TASK TO COMPLETE -
Check each line of the data below for the string "agent", then report how many lines have it and nothing else.

LISTED ENTRIES -
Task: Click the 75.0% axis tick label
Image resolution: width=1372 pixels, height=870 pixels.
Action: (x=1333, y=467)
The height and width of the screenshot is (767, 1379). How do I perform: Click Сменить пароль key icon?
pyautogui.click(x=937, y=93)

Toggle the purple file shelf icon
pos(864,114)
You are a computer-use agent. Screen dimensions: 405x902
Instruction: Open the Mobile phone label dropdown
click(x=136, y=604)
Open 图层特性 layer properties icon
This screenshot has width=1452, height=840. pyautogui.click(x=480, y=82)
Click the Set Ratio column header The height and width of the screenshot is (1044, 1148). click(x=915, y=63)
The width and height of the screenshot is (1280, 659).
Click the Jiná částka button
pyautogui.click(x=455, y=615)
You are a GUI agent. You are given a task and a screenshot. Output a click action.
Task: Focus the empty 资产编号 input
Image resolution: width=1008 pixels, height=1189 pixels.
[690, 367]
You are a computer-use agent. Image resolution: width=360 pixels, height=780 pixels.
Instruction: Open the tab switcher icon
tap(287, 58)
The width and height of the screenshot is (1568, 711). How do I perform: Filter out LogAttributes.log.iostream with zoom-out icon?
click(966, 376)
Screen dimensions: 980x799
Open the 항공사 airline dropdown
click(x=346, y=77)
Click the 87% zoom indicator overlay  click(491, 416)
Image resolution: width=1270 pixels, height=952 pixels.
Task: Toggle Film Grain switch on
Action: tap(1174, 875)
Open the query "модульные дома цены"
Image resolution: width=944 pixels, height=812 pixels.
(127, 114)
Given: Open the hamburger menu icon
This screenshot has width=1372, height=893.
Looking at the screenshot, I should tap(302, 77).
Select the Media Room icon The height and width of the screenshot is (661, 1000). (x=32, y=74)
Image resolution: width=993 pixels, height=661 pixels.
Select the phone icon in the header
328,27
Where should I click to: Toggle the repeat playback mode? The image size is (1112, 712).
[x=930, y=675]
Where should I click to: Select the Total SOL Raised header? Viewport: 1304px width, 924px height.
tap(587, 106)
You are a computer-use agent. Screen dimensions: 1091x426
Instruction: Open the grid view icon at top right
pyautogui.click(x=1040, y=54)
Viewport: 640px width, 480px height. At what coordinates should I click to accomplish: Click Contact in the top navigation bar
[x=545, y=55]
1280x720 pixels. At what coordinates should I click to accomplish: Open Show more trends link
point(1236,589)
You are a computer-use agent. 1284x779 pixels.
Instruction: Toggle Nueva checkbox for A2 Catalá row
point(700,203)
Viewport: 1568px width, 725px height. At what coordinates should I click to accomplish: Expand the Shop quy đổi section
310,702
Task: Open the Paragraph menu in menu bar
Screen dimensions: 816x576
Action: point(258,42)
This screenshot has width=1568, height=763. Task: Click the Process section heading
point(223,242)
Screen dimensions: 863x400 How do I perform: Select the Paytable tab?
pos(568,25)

PROBLEM SOLUTION -
5